# Cleaning birdstrike dataset
Because our dataset only contains the names of airports, we need to look up the coordinates a different way. Unfortunately we also don't have the ICAO or IATA codes, which would make it easy. Since the names might have a different notation we use Google Maps, which is a safe bet for accurate info.

## Initialize
First we import the necessary libraries.
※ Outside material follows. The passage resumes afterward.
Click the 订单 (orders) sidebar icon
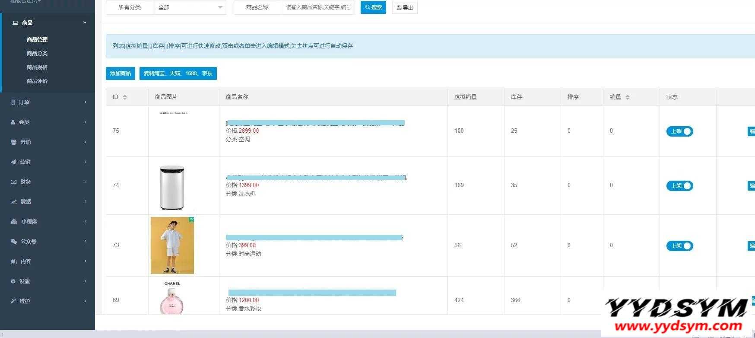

Then we load our birdstrike dataset and see what it looks like.

In [1]:
import requests
import json
import urllib.parse

import pandas as pd
from getpass import getpass

In [2]:
df = pd.read_csv("Bird Strikes Test.csv", low_memory=False)
df.head()

Unnamed: 0,Airport: Name,Altitude bin,Aircraft: Make/Model,Effect: Impact to flight,FlightDate,Record ID,Effect: Indicated Damage,Aircraft: Number of engines?,Aircraft: Airline/Operator,Origin State,...,When: Time (HHMM),When: Time of day,Pilot warned of birds or wildlife?,Cost: Aircraft time out of service (hours),Cost: Other (inflation adj),Cost: Repair (inflation adj),Cost: Total $,Miles from airport,Feet above ground,Speed (IAS) in knots
0,DETROIT METRO WAYNE COUNTY ARPT,< 1000 ft,A-319,,1/1/2005 0:00,227413,No damage,2,NORTHWEST AIRLINES,Michigan,...,,,,,0,0,0,,400,
1,DANE COUNTY REGIONAL ARPT-TRUAX FLD,< 1000 ft,A-320,,1/1/2005 0:00,226578,No damage,2,NORTHWEST AIRLINES,Wisconsin,...,,,,,0,0,0,0.0,0,
2,HOGUE ARPT,< 1000 ft,PA-46 MALIBU,,1/1/2005 0:00,268383,Caused damage,1,PRIVATELY OWNED,Tennessee,...,,Day,,,0,0,0,0.0,0,20.0
3,SACRAMENTO INTL,< 1000 ft,B-737-300,,1/1/2005 0:00,229514,Caused damage,2,SOUTHWEST AIRLINES,California,...,2140.0,Night,Y,,0,117135,117135,,500,142.0
4,GUARULHOS INTL,< 1000 ft,B-767-300,,1/1/2005 0:00,225661,No damage,2,UNITED AIRLINES,,...,,,,,0,0,0,0.0,0,


In [3]:
df.shape

(65610, 23)

In [4]:
# How many different airports are in the dataset?
df["Airport: Name"].nunique()

1448

## Get coordinates data from Google Maps API
To get geographic information about our airports we need to get the data from the Google Maps API.

In [5]:
# Set as global so not asked every time the func is called.
key = getpass()
url = f"https://maps.googleapis.com/maps/api/geocode/json?key={key}&address="

········


In [None]:
reserved = " ! * ' ( ) ; : @ & = + $ , / ? % # [ ]"
name = "we&rd"
for letter in 
if name in reserved:
    

In [13]:
def get_coords(name):
    """Returns coordinates after query Google Maps API."""
    
    # Parse name in case it has special chars
    name = urllib.parse.quote_plus(str(name).encode('utf-8'))
    resp = requests.get(url + name)
    r = resp.json()
    
    # If something went wrong we want to return a 0,0 tuple.
    if resp.status_code != 200 or not r["results"]:
        return (0, 0)
    return tuple([val for val in r["results"][0]["geometry"]["location"].values()])

In [7]:
# Let's test if it works
lat, lng = get_coords("HOGUE ARPT")
print(f"{lat} {lng}")

35.6337237 -85.38951039999999


In [14]:
# Create a dictionary with unique airports with their coordinates
apt_dict = {apt: get_coords(apt) 
            for apt in df["Airport: Name"].drop_duplicates()}

# Then transform it to a list with those values
transposed = [[k, lat, long] 
              for k, (lat, long) in apt_dict.items()]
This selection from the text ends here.